What is required:
Transcribe only the lines of the listing below from the one holding "You are a GUI" through the one holding "Expand the Sảnh khác section", inclusive, without any change.
________
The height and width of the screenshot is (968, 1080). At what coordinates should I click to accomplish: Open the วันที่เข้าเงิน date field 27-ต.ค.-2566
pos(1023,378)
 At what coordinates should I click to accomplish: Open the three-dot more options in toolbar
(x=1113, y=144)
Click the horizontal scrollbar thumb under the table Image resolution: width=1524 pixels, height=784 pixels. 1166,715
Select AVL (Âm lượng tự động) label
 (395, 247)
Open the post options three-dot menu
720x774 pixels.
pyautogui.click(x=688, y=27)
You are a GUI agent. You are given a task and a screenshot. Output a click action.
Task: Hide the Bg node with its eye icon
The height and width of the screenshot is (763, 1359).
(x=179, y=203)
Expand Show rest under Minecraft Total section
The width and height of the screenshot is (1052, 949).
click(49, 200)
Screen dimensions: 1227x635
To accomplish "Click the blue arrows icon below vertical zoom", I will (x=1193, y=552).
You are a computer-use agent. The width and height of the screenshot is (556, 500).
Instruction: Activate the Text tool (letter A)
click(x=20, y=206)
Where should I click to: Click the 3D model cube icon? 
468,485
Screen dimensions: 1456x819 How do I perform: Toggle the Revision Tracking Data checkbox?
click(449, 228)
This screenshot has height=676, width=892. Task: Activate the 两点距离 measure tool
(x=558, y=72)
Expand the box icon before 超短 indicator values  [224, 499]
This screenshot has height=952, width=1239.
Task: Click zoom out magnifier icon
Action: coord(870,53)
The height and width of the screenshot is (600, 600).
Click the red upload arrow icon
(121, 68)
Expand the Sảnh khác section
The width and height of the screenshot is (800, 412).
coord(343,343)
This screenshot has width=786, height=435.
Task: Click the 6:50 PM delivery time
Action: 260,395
________
Solved exercise:
You are a GUI agent. You are given a task and a screenshot. Output a click action.
Task: Hide the Bg node with its eye icon
The height and width of the screenshot is (763, 1359).
(x=179, y=203)
Expand Show rest under Minecraft Total section
The width and height of the screenshot is (1052, 949).
click(49, 200)
Screen dimensions: 1227x635
To accomplish "Click the blue arrows icon below vertical zoom", I will (x=1193, y=552).
You are a computer-use agent. The width and height of the screenshot is (556, 500).
Instruction: Activate the Text tool (letter A)
click(x=20, y=206)
Where should I click to: Click the 3D model cube icon? 
468,485
Screen dimensions: 1456x819 How do I perform: Toggle the Revision Tracking Data checkbox?
click(449, 228)
This screenshot has height=676, width=892. Task: Activate the 两点距离 measure tool
(x=558, y=72)
Expand the box icon before 超短 indicator values  [224, 499]
This screenshot has height=952, width=1239.
Task: Click zoom out magnifier icon
Action: coord(870,53)
The height and width of the screenshot is (600, 600).
Click the red upload arrow icon
(121, 68)
Expand the Sảnh khác section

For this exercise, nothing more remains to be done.